There's plenty that I didn't know - Alexander the Great had a sister called Cleopatra - and I particularly like a quotation from Howard Carter's 1917 report, "A tomb prepared for Queen Hatshepsut and other recent discoveries in Thebes", in which he feels the need to accent and italicise the exotic, foreign word "débris".

Sunday, September 23, 2018

Doctor Who Magazine #530

Doctor Who Magazine #530 is now available in shops and online. It includes my interview with musician Christian Erickson about how 1984 Doctor Who story The Caves of Androzani inspired his new album, The Caves - which I've been listening to a lot over the past few months.

The issue also includes a preview of The Women Who Lived, my new Doctor Who book which is out this week, and a nice review of The Eleventh Doctor Chronicles, which includes my latest Doctor Who audio play.

This issue of Doctor Who Magazine is also available as a deluxe edition exclusive to WHSmith, the goodies including a Doctor Who audio adventure from Big Finish (I'm afraid there's a risk you'll end up with one of mine) and a postcard of Lee Binding's cover art for The Women Who Lived.

I'll be signing the book later this week - at Forbidden Planet in London on Friday evening from 6 pm and at Forbidden Planet in Bristol on Saturday afternoon from 1 pm - along with my co-author Christel Dee and some of the artists involved.

And you can win a copy of the book by paying careful attention to this interview with me and Christel conducted by Phil Hawkins:

Wednesday, August 08, 2018

The World of Doctor Who

In shops now, The World of Doctor Who is the latest - and 50th - special edition of Doctor Who Magazine, and examines the past, present and future of fandom.

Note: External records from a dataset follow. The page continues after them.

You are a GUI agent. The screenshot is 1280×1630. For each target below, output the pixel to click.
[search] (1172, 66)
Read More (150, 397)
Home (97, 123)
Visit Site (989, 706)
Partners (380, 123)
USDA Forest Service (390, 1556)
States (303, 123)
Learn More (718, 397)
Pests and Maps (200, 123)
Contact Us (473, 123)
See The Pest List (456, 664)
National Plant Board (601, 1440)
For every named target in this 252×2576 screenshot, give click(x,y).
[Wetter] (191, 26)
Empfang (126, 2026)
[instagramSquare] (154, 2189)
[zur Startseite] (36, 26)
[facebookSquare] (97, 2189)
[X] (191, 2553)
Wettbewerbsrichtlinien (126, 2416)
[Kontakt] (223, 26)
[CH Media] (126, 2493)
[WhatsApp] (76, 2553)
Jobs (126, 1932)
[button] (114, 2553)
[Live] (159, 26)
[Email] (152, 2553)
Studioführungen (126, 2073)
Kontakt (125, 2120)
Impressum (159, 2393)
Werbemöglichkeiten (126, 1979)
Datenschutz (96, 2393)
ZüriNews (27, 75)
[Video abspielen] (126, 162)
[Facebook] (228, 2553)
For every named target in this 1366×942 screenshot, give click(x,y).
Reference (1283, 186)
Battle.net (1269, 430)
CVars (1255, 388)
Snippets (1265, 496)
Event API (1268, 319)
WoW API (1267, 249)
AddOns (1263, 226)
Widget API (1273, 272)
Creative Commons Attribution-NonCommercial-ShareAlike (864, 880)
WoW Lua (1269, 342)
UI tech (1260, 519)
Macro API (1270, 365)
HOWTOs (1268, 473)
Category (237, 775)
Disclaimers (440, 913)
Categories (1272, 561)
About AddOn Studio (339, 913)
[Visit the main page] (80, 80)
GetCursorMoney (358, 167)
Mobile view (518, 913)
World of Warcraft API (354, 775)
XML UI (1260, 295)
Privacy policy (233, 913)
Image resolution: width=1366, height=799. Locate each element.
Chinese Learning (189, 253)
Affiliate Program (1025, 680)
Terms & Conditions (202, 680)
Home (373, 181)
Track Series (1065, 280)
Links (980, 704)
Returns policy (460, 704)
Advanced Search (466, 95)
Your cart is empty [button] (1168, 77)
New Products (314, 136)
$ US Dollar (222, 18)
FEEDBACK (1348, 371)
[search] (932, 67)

I've written three features:

SHOW YOUR APPRECIATION
'Calling all Doctor Who fans...' The Doctor Who Appreciation Society was launched in 1976. Paul Winter, the current Co-ordinator, explains how its role has changed over the years.

THE FAN SHOWS
From humble beginnings in the early 70s, fan productions have grown increasingly sophisticated, nurturing careers and featuring numerous stars from television Doctor Who.
(I spoke to animator Lucy Crewe from Creative Cat FX, director Kevin Jon Davies, Den Valdron who wrote The Great Unauthorized Doctor Stories, producer Keith Barnfather, puppeteer Alisa Stern and the team behind Devious - Ashley Nealfuller, David Clarke, Stephen Cranford and Mark Jones.)

CONVENTIONAL WISDOM
What began in a church in London in 1977 has now become a crucial part of many fans' social calendars. This is the essential guide to Doctor Who conventions.
(I spoke to Dexter O'Neill at Fantom, Oni Hartstein of (Re)Generation Who, and fans Prakash Bakrani, Jennifer and Ed Comstock, Yashoda Sampath, Jenny Shirt and Andrea @TARDISParrot.)